** DOCUMENT PASSAGE **
## BEGIN
[SPARK-57518][SQL] Make ThriftServer JDBC metadata operations DataSource V2 catalog-aware by yadavay-amzn · Pull Request #56627 · apache/spark

yadavay-amzn · 2026-06-20T01:46:17Z

What changes were proposed in this pull request?

Route ThriftServer JDBC metadata operations (getCatalogs, getSchemas, getTables, getColumns) through CatalogManager so they honor DataSource V2 catalogs and the default catalog. Populate TABLE_CAT with the real catalog name. Introduce a new conf spark.sql.thriftServer.catalogMetadata.enabled (default true) with legacy fallback when disabled.

Why are the changes needed?

With spark.sql.catalog.* and spark.sql.defaultCatalog set, JDBC/BI clients get inconsistent metadata because the metadata operations used the V1 SessionCatalog directly, ignoring any configured DSv2 catalogs.

Design notes

(a) A null catalogName resolves to the CURRENT catalog (consistent with Spark's own unspecified-to-current resolution and with Trino/Snowflake behavior), not all catalogs.

(b) getCatalogs returns CatalogManager.listCatalogs() (including spark_catalog, sorted alphabetically).

(c) TABLE_CAT was previously empty or null -- now populated with the actual catalog name. The conf defaults to ON with an escape hatch for clients that relied on parsing empty TABLE_CAT.
## END
** EXTRACTED RECORDS **
## BEGIN
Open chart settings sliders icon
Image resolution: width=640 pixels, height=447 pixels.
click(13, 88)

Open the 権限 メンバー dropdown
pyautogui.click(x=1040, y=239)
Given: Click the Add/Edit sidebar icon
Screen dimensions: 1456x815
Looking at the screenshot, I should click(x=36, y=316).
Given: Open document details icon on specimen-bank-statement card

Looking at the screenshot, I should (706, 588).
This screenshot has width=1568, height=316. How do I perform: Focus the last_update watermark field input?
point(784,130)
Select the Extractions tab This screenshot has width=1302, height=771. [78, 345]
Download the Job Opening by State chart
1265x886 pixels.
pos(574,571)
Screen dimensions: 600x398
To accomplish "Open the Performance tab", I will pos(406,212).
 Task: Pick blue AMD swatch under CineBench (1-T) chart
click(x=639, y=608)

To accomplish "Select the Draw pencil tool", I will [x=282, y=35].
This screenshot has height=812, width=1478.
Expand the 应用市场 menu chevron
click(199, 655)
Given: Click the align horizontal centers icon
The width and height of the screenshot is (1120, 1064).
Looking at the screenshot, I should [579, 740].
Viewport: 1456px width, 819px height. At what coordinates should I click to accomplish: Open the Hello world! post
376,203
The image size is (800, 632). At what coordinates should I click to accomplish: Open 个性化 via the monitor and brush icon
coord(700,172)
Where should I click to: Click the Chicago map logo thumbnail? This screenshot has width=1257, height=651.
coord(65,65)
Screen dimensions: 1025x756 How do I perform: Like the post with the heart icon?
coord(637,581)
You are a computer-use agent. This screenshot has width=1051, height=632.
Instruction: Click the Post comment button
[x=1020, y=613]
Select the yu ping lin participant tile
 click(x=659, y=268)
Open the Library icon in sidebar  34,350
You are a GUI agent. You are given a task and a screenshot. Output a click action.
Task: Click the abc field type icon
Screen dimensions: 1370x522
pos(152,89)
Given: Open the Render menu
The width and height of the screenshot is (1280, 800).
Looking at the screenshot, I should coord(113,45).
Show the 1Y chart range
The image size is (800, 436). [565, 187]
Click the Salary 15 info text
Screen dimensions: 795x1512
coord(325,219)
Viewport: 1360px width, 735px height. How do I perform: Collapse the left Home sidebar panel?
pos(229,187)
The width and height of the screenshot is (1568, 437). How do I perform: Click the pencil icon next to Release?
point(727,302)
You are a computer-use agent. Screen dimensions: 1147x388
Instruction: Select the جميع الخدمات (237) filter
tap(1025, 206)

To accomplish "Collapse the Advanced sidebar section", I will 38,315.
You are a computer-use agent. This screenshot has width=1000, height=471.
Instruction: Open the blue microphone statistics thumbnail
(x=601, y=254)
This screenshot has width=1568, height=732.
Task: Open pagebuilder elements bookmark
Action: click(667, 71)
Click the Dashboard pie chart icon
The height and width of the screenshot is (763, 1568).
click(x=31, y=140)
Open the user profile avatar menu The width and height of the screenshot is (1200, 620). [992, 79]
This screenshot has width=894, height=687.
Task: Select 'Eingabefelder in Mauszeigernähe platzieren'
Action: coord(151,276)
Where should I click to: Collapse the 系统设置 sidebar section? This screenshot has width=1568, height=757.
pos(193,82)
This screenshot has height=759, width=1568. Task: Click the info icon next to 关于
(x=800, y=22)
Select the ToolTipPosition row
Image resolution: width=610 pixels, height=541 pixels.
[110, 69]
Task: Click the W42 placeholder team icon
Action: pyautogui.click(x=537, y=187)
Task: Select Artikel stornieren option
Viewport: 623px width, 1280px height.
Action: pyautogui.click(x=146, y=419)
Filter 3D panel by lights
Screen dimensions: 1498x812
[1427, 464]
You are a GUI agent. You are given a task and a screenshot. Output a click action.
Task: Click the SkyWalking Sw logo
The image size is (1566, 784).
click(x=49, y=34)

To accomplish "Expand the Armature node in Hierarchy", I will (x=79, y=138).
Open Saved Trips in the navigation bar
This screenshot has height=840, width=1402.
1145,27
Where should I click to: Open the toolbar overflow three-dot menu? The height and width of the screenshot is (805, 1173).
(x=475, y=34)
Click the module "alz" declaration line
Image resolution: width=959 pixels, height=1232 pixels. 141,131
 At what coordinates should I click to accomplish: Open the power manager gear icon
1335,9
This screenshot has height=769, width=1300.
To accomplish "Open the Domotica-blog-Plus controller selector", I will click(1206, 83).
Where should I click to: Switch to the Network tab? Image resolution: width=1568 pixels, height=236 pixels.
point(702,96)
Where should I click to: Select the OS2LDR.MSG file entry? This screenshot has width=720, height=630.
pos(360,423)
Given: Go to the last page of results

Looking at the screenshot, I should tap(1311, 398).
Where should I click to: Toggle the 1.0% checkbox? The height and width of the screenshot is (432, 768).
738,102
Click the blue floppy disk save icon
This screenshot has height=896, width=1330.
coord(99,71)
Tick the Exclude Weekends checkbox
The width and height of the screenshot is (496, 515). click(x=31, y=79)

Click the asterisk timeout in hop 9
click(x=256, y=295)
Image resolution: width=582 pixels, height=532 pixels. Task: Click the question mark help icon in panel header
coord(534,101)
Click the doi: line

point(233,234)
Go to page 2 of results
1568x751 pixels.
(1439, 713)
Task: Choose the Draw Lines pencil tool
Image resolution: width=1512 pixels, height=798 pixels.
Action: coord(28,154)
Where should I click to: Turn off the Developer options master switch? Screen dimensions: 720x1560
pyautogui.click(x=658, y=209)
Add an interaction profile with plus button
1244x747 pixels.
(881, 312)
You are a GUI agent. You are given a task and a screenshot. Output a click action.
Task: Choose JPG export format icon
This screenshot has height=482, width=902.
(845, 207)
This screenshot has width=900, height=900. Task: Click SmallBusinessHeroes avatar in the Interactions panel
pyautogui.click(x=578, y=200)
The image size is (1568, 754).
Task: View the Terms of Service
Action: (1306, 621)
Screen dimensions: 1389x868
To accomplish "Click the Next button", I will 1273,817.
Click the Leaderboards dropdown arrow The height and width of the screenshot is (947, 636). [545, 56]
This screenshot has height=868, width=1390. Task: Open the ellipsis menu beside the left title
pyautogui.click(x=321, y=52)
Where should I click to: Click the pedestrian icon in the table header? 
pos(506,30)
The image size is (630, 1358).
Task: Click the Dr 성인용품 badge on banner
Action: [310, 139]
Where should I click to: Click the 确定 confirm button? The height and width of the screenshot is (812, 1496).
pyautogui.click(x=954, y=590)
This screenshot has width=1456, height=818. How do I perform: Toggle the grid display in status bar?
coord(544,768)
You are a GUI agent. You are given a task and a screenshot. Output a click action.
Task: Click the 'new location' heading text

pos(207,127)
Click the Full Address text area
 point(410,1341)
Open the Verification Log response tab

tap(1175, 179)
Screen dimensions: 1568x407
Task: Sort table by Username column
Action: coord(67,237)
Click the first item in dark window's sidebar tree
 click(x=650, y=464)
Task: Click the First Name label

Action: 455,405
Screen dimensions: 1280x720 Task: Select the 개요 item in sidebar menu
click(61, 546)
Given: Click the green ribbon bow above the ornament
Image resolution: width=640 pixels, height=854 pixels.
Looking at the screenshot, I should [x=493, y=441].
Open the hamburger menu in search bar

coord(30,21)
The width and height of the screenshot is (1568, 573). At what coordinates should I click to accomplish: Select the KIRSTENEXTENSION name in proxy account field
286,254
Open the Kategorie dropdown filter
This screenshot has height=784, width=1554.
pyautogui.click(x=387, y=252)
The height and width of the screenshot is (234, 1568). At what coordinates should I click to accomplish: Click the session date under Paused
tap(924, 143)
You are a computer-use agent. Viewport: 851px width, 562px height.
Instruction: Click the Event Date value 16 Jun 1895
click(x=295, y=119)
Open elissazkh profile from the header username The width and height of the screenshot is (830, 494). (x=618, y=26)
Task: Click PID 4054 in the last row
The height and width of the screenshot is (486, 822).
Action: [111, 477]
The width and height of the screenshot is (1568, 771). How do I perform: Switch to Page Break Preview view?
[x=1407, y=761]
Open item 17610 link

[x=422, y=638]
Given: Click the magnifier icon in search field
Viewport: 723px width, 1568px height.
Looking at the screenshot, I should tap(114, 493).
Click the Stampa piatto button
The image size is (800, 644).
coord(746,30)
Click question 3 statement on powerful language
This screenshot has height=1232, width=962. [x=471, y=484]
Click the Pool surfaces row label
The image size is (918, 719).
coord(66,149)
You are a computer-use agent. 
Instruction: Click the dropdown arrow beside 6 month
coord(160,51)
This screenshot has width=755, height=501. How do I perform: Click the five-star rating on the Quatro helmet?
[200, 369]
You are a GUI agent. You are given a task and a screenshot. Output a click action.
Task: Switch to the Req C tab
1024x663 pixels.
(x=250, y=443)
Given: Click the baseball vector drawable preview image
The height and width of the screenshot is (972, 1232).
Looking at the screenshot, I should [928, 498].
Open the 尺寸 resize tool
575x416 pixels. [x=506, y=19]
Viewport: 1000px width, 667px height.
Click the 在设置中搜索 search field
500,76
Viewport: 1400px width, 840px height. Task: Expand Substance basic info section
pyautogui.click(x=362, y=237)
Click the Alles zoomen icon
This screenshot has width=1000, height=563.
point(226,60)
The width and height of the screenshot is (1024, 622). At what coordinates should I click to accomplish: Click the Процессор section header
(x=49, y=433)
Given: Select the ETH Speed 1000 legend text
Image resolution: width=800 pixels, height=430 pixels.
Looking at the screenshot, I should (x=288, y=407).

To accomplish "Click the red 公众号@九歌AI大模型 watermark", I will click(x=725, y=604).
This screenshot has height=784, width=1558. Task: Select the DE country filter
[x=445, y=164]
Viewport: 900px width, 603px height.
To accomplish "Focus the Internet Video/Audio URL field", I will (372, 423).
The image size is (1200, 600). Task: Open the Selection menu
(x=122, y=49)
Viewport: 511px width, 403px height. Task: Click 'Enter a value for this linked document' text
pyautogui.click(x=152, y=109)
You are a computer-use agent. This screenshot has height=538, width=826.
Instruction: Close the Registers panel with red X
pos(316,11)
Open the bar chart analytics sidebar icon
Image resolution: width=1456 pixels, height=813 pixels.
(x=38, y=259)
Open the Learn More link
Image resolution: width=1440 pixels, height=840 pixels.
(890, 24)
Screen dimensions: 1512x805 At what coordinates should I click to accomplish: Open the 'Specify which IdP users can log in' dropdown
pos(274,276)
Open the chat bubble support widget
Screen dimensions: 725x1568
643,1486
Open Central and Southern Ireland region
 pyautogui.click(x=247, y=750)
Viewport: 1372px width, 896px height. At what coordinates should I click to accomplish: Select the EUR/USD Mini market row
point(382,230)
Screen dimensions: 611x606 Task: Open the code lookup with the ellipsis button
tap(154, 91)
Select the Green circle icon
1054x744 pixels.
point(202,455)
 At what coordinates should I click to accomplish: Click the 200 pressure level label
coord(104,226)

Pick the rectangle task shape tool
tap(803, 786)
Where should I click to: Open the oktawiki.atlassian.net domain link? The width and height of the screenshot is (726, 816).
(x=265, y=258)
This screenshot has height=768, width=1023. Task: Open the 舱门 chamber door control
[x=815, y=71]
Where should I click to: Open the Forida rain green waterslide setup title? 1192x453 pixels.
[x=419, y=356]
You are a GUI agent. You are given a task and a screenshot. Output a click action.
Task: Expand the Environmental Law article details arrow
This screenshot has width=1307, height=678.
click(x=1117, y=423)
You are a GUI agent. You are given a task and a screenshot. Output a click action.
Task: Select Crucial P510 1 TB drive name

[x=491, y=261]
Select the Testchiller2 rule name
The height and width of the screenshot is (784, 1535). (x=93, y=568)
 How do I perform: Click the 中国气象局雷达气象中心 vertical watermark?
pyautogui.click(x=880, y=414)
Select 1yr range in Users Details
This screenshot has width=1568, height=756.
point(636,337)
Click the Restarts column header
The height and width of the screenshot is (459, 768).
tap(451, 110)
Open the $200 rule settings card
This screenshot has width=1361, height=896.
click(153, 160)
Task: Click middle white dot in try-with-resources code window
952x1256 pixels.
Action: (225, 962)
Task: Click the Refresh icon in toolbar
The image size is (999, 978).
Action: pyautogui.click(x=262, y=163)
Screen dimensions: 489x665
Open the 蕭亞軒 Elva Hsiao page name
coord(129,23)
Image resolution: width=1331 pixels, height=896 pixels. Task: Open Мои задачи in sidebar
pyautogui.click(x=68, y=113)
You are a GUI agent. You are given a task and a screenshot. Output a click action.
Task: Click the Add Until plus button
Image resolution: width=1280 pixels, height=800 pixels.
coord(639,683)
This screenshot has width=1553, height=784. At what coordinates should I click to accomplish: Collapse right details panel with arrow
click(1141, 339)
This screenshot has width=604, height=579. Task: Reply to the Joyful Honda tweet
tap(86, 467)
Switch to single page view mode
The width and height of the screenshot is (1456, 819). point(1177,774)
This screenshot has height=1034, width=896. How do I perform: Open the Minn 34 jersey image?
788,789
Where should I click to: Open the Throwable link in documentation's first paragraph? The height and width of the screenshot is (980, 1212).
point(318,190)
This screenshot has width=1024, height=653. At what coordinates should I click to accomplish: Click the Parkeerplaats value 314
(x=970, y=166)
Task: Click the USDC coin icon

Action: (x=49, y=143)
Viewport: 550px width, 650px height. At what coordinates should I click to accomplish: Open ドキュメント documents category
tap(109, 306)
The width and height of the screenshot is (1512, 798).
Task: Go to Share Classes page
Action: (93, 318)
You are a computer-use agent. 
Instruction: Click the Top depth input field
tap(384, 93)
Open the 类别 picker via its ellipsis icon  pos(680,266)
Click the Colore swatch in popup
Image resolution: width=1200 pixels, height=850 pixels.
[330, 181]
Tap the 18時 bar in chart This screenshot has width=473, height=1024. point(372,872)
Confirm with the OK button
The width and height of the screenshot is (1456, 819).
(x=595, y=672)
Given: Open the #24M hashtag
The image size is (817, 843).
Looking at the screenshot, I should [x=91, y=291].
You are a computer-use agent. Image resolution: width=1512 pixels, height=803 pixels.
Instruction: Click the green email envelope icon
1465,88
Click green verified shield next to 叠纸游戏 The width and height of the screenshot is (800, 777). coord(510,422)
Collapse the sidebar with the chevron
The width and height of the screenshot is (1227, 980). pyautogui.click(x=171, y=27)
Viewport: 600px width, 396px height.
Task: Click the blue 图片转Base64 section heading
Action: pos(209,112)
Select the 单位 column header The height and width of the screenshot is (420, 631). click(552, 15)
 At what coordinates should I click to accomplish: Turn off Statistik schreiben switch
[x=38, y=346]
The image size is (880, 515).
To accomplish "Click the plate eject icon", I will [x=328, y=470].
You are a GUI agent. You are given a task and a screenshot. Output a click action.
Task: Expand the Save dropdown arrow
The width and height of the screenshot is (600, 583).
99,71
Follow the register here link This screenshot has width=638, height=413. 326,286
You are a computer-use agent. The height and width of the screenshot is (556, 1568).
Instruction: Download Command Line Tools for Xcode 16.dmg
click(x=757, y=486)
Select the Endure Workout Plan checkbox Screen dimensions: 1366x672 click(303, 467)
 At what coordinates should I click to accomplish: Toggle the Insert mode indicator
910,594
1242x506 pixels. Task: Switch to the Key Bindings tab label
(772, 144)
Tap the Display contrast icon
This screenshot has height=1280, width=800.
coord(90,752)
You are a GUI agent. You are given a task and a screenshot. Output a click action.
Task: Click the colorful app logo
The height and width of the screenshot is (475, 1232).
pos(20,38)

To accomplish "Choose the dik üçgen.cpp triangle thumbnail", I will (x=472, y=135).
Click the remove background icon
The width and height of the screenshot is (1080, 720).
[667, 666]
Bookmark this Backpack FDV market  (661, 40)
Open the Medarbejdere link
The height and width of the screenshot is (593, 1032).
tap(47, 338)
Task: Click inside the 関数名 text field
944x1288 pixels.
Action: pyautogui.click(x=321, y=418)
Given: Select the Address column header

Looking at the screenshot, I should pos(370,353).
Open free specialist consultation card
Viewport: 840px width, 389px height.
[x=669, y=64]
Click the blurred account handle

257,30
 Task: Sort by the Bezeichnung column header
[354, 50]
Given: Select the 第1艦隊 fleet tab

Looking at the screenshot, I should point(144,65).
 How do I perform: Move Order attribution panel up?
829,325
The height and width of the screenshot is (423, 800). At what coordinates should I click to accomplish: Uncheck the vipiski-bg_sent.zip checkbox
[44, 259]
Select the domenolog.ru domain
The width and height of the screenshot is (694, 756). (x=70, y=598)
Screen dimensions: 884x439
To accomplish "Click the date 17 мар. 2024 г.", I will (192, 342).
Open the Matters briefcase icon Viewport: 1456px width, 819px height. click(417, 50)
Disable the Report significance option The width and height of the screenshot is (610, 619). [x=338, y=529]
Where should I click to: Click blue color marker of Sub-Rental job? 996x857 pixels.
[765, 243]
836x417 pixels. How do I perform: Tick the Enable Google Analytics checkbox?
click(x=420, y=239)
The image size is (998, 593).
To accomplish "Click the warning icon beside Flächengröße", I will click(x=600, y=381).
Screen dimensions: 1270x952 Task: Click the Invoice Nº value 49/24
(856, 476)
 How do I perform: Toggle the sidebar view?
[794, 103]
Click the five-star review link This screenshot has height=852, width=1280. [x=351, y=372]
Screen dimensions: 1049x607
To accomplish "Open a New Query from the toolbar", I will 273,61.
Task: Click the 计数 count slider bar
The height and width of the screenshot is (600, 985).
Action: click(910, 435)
## END
** CHALLENGE **
Answer these questions from the pull request text.
(a) Which four JDBC metadata operations are routed through CatalogManager?
(b) Under the design notes, what does a null catalogName resolve to?
(c) What is the default value of spark.sql.thriftServer.catalogMetadata.enabled?

** EXPECTED ANSWER **
(a) getCatalogs, getSchemas, getTables, and getColumns
(b) The current catalog, not all catalogs
(c) true